### WHAT NEEDS TO BE DONE
The copy must match the data below line for line and contain no images.

(Data items)
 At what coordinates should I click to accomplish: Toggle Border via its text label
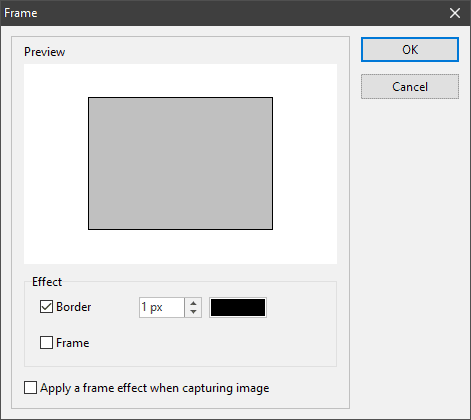coord(73,307)
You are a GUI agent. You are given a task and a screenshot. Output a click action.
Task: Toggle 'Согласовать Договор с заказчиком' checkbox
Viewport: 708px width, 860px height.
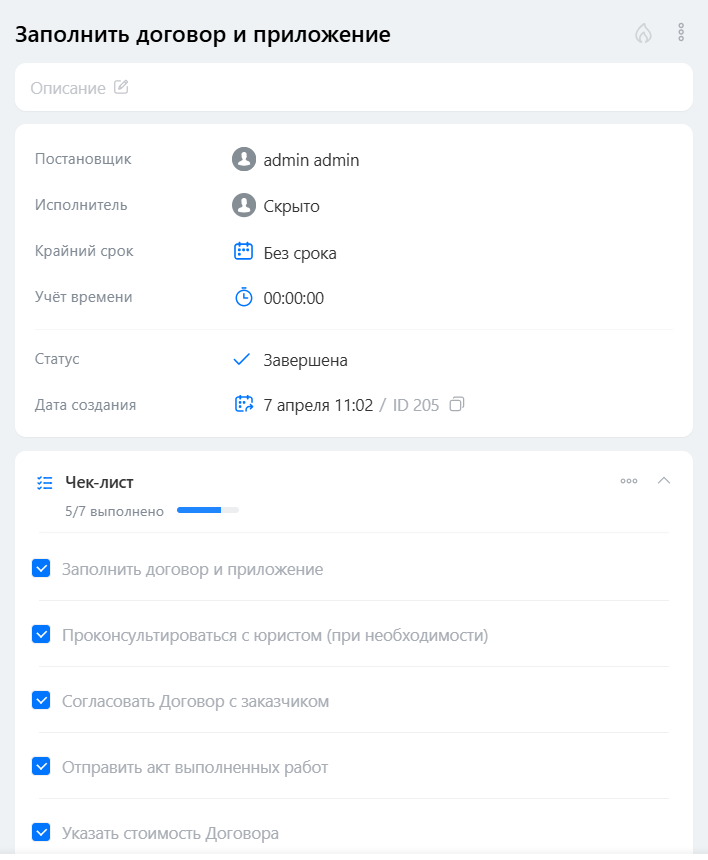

### ANSWER
 At what coordinates should I click to accomplish: Toggle Border via its text label
coord(73,307)
You are a GUI agent. You are given a task and a screenshot. Output a click action.
Task: Toggle 'Согласовать Договор с заказчиком' checkbox
Viewport: 708px width, 860px height.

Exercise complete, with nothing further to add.